O objetivo de Oriel Junqueras, líder da Esquerra e de outros líderes independentistas, é pressionar o atual presidente do governo catalão com o adiantamento das eleições parlamentares para o dia 25 de janeiro de 2015,  para que então os partidos independentistas possam obter a maioria absoluta na Generalitat (Parlamento Catalão) mais rapidamente e possam então declarar a independência catalã frente a Espanha, que hoje liderada por Mariano Rajoy (PP – partido de centro direita) não faz nenhum movimento em direção ao entendimento das demandas catalãs. Novamente o que pretendem os líderes catalães é aproveitar o momento histórico para que o processo de independência e autonomia se concretize. Quando se fala em “momento histórico” vale destacar que tais lideranças se aproveitam da crise econômica pela qual passa a Europa desde 2008 e que trouxe sérios problemas econômicos e sociais para Espanha para reforçar o sentimento nacional catalão, nas palavras de Junqueras: “Hay mucha gente en nuestro país que está en el paro y ya no podemos perder el tiempo. Estamos conjurados para hacer unas elecciones lo antes posible”.

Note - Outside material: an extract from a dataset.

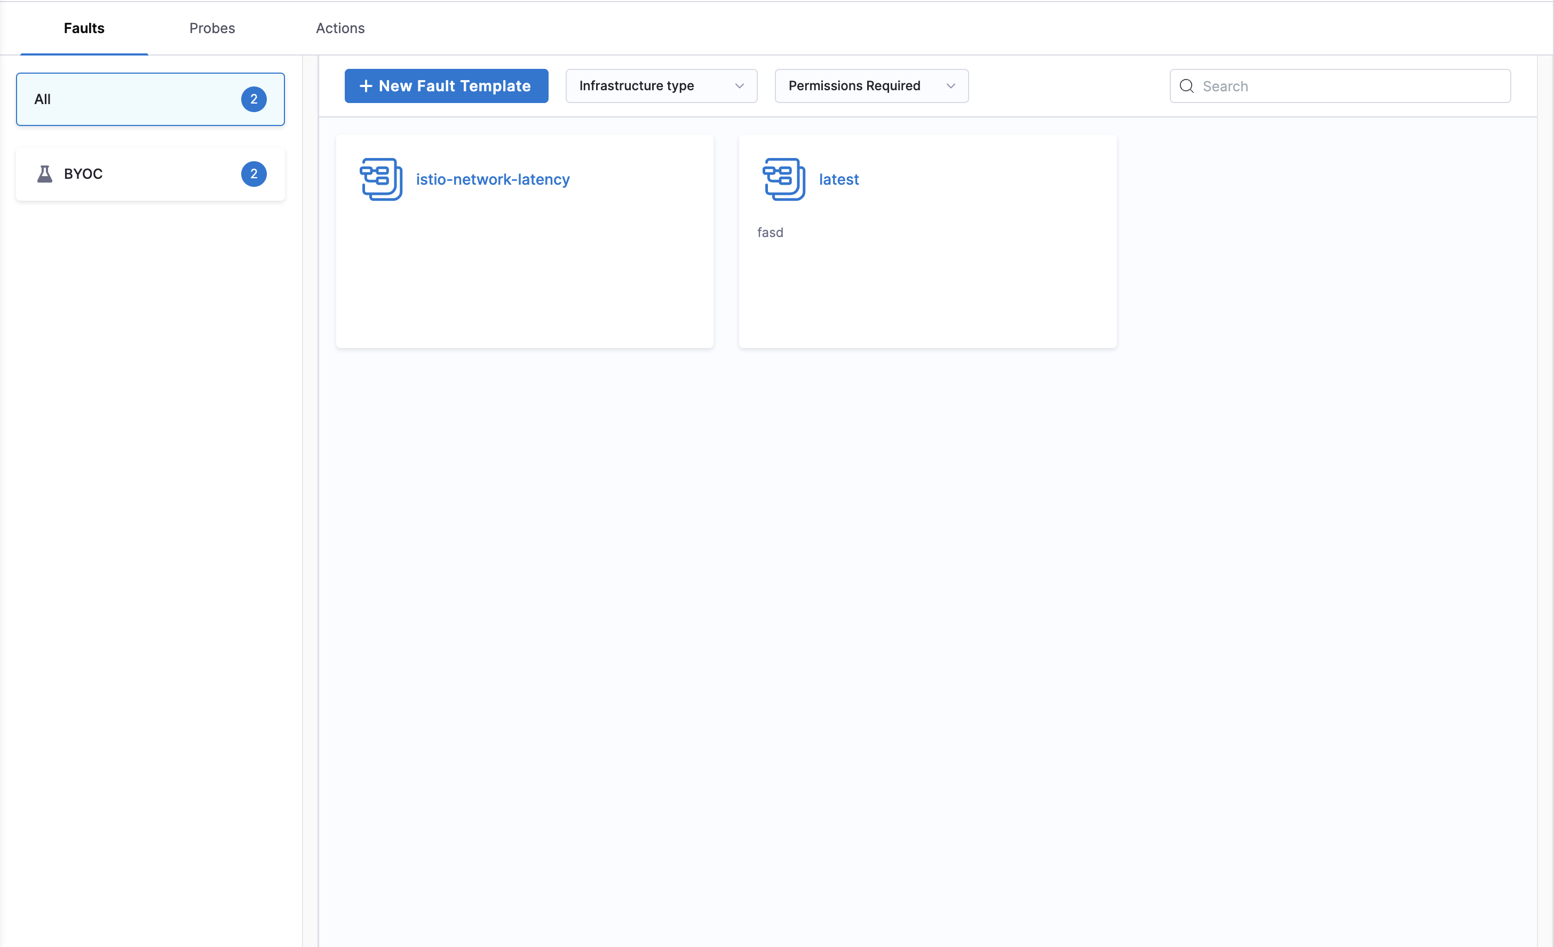1554x947 pixels.
Task: Click the Permissions Required chevron arrow
Action: coord(950,86)
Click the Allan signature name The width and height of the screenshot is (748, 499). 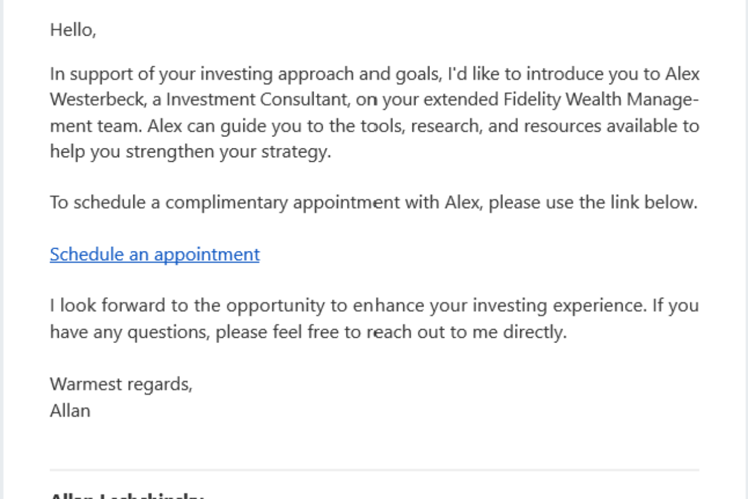(x=70, y=411)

Entretanto, Artur Mas até agora não deu sinais de que adiantará as eleições parlamentares catalãs e por enquanto parece querer ganhar tempo. Isso ocorre, pois não está claro para Mas e para CiU que terão o apoio dos demais partidos independentistas na criação de uma lista unitária de deputados e também não parecem apoiar a liderança de Mas em um próximo mandato no parlamento, sem uma lista unitária Mas e a CiU perderiam a liderança. Além disso a CiU perdeu muito de sua popularidade devido a um recente escândalo de corrupção envolvendo o líder histórico do partido e presidente da Generalitat durante muitos anos Jordi Pujol e sua família. 

O cenário político é bastante movimentado e as condições tem mudado dia após dia. Acredito que Artur Mas terá que ceder e adiantar as eleições para janeiro de 2015 justamente para que a unidade política independentista catalã seja mantida, mas isso com um alto preço político para o CiU. Mesmo com a declaração dos independentistas de que caso eles vençam as eleições o parlamento deve proclamar a independência frente a Espanha imediatamente, é difícil saber se os partidos independentistas terão de fato maioria absoluta no parlamento catalão. De toda forma é uma proposta bastante ousada e que aponta para um radicalismo do lado catalão. Penso que dentro do atual contexto espanhol, com um governo central bastante conservador como é o caso de Mariano Rajoy e do PP, pouco se avançaria na questão da soberania catalã se a luta se basear somente nos termos constitucionais como quer Rajoy. Assim, enxergo a ação das lideranças catalãs como uma tentativa de fortalecer a luta pela independência em um caminho onde não se aceita mais o compasso de espera. As próximas semanas e meses prometem muita tensão e provavelmente mudanças, ou a Catalunha conquistará o que pede a anos ou o independentismo terá uma derrota legal e política bastante expressiva. Que o governo de Rajoy saiba lidar com as demandas catalãs de maneira madura e racional.

Em breve, aqui nesse espaço, uma compilação de conversas e entrevistas com espanhóis, moradores da Catalunha e de outras regiões, sobre a independência catalã.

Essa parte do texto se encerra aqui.